:: DATA PROVIDED

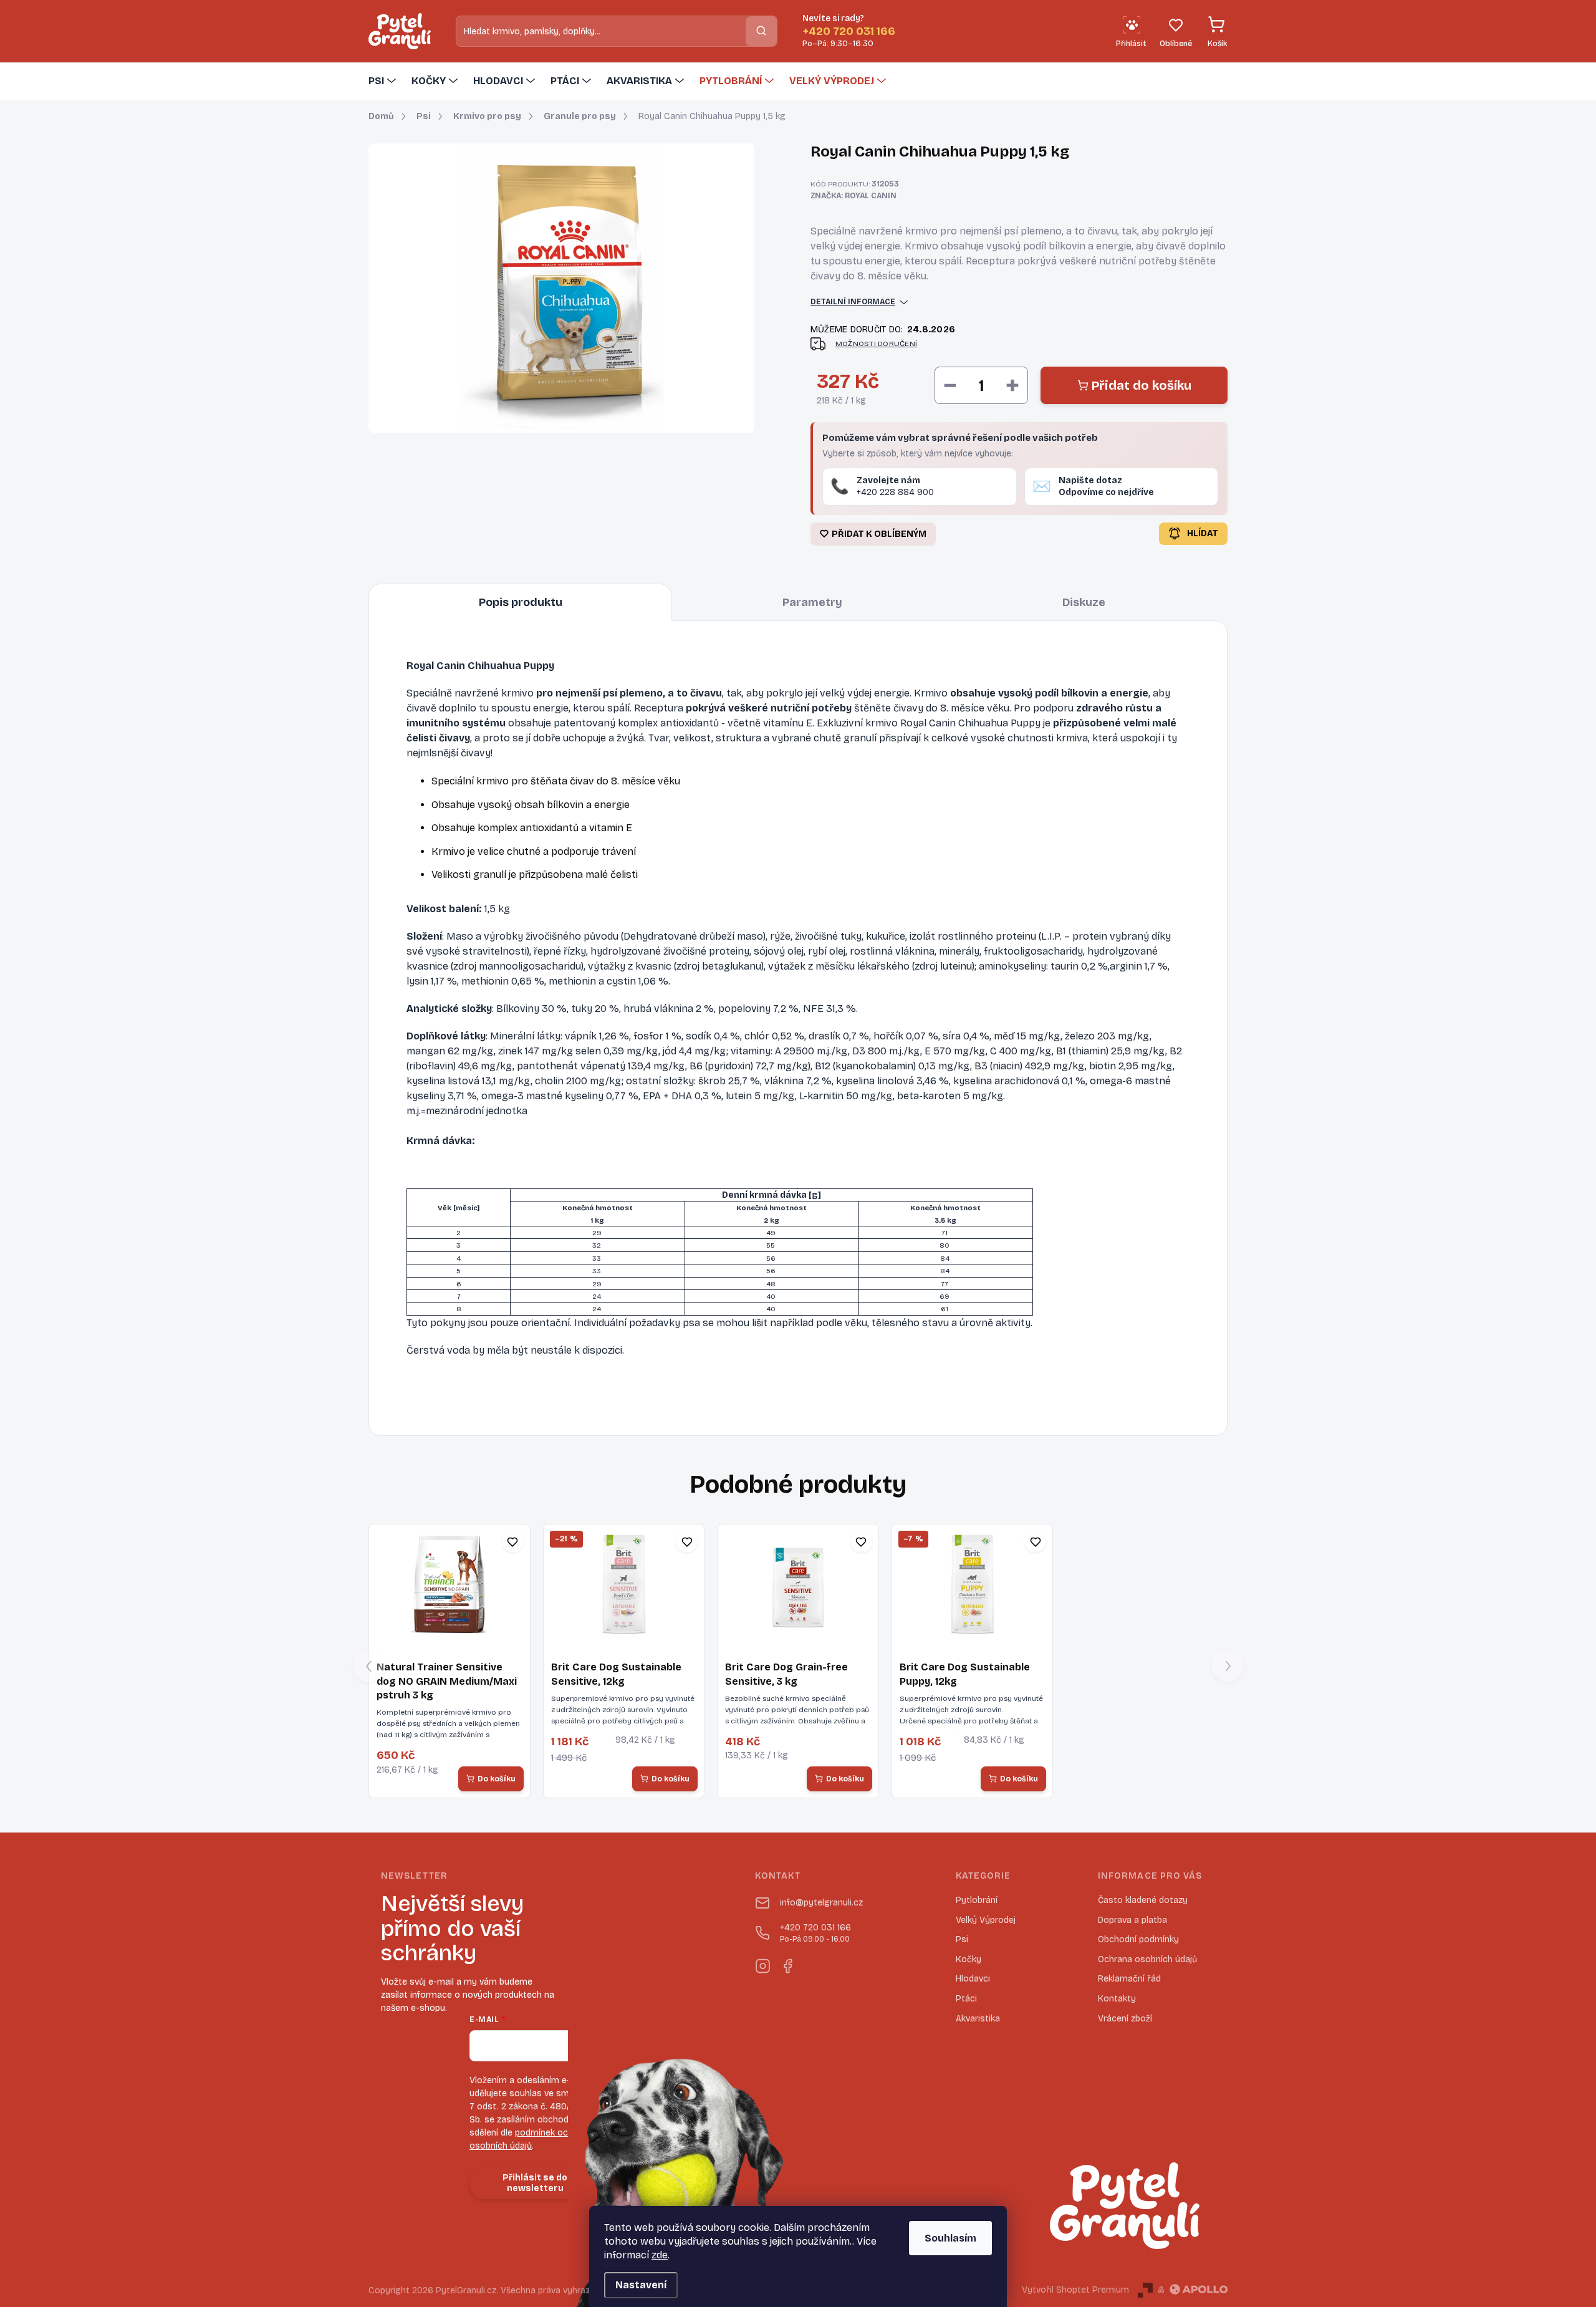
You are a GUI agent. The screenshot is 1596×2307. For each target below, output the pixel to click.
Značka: (853, 195)
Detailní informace (852, 301)
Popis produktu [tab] (520, 602)
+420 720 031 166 (815, 1933)
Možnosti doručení (876, 343)
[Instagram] (762, 1963)
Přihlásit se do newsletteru (534, 2183)
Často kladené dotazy (1143, 1900)
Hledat (761, 31)
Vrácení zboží (1125, 2018)
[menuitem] (383, 81)
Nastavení (640, 2285)
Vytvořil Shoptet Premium (1075, 2290)
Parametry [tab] (812, 602)
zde (659, 2255)
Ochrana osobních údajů (1147, 1959)
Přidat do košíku (1141, 385)
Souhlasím (950, 2238)
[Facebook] (787, 1963)
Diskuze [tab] (1083, 602)
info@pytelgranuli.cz (821, 1902)
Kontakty (1117, 1998)
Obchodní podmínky (1138, 1939)
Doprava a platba (1132, 1920)
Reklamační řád (1129, 1978)
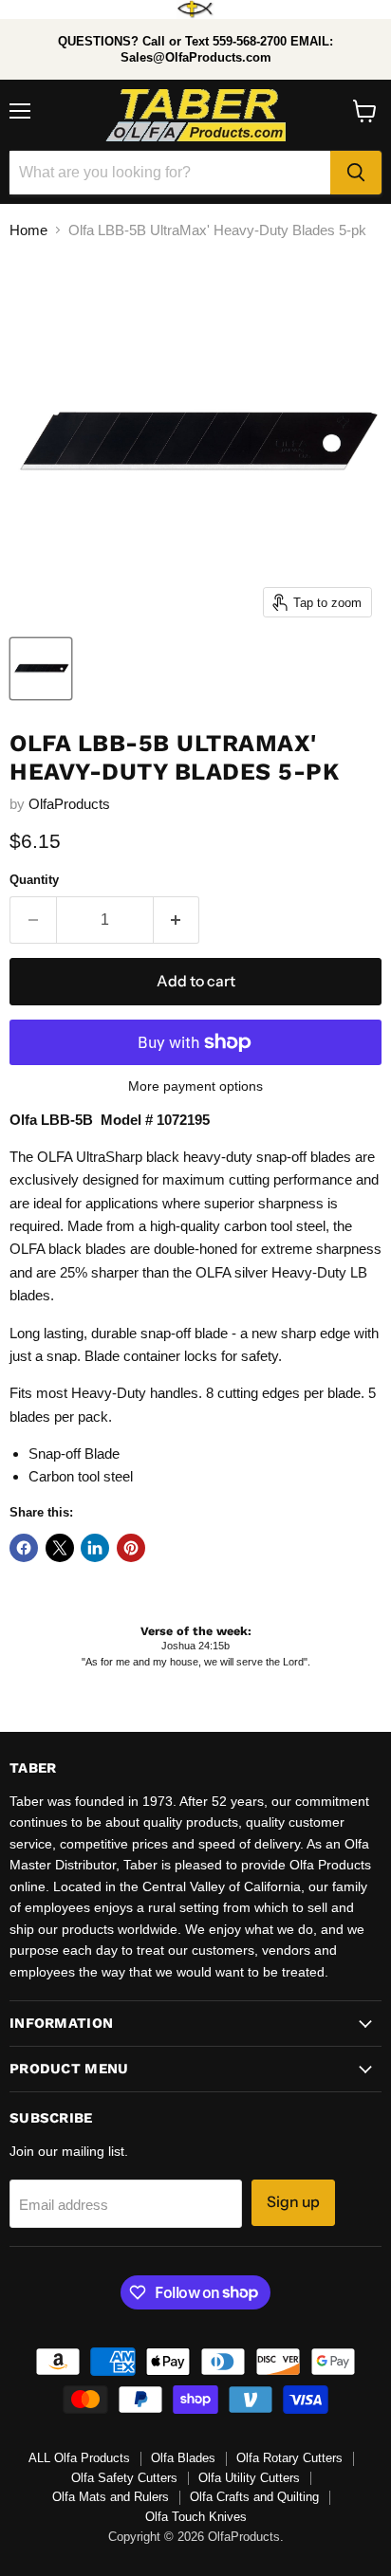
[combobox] (169, 172)
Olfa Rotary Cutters (289, 2458)
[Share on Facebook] (23, 1548)
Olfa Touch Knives (196, 2517)
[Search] (356, 172)
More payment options (195, 1086)
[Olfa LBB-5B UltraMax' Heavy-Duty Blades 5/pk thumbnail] (40, 668)
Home (28, 230)
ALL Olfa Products (79, 2458)
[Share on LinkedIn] (95, 1548)
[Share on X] (60, 1548)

::::

### EXERCISE REQUIREMENTS
Reproduce the records above exactly, starting with the line that contains "[Olfa LBB-5B UltraMax'" and ending with the last line.

### EXERCISE RESULT
[Olfa LBB-5B UltraMax' Heavy-Duty Blades 5/pk thumbnail] (40, 668)
Home (28, 230)
ALL Olfa Products (79, 2458)
[Share on LinkedIn] (95, 1548)
[Share on X] (60, 1548)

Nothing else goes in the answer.